Two events — a financial crisis followed by a global pandemic — demonstrated to Jennifer Tescher just how vulnerable the majority of Americans are.

“Most people are living one paycheck away from crisis and my organization, the Financial Health Network, which I founded 18 years ago, is really about helping corporate America understand the situation that their customers, their employees, their communities find themselves in around financial health, and then helps them build the kinds of strategies and solutions that will help improve the financial health of their stakeholders in a way that's actually beneficial for their business,” she says.

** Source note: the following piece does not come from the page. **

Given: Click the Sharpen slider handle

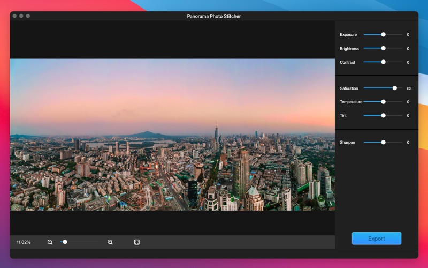Looking at the screenshot, I should click(x=383, y=142).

That meant engaging not just with incumbents, who can be slow to change, but also investing in early-stage companies that were bringing new ideas, new approaches, new technologies to the market. Tescher says Financial Health Network, for which she is president and CEO, has been investing in early-stage fintech companies “before there was a thing called fintech.” Today, that’s done through an accelerator that is part of the company’s financial solutions lab.

“We've invested in over 50 companies,” she said at the Chicago Smart Business Dealmakers Conference. “They are serving 31 million people across the country, particularly low- and moderate-income consumers, and they have collectively raised additional $1.2 billion of follow-on capital.”

To identify the companies in which to invest, Tescher says the company is lucky in that it is a known quantity and has gotten a lot over the transom. But, just like many other businesses, it has to go out and look for the deals that it really wants to do.

“There are other times where there are companies out there doing awesome stuff who may not realize that what they're doing actually has a positive social impact also,” she says. “They may not be thinking of themselves as someone we’d invest in when we actually would. So, I think there's an education process, both ways.”

There’s something to be said about balancing mission and margin. Growth at all costs, she says, can be helpful, particularly to businesses that are serving lower-income consumer markets because those businesses are going to need a lot of scale to ultimately reach profitability.

“But when the market dynamic shifts, like it has now, and now it is all about ‘winter is coming’ and can you make money? And if so, when? And if not, we think you should move up market, go make money somewhere else, first. You can come back to your original idea later. That can be very challenging for entrepreneurs to overcome because once you've made that shift, you're never going to go back,” Tescher says. “And in fact, my experience is that serving a market that you may not have thought was a profitable market is a great way to start because ultimately these challenges are challenges that everyone faces. Financial health is an issue that all of us face and so it's it can be very easy to expand your business more broadly once you’ve started with the market that is thought to be the most challenging to reach or to make profitability with.”

Companies, however, that start the other direction have no economic incentive from their investors to go the other way.

“Some of this is just math,” she says. “But I think another part of this is that investors are often looking for patterns. ‘Well, I've seen it done this way. It's worked five times in other deals that I've done that look like this. This looks a little different. I don't know so much about that.’ And I think that if we're really going to make change at scale at some of the biggest challenges that we face in this country, we're really going to have to be brave. And we're going to have to look beyond what we might have done before. Doesn't mean we're going to be stupid and just throw money, but I believe that there are absolutely ways to underwrite those kind of deals without having to just go back to what you know.”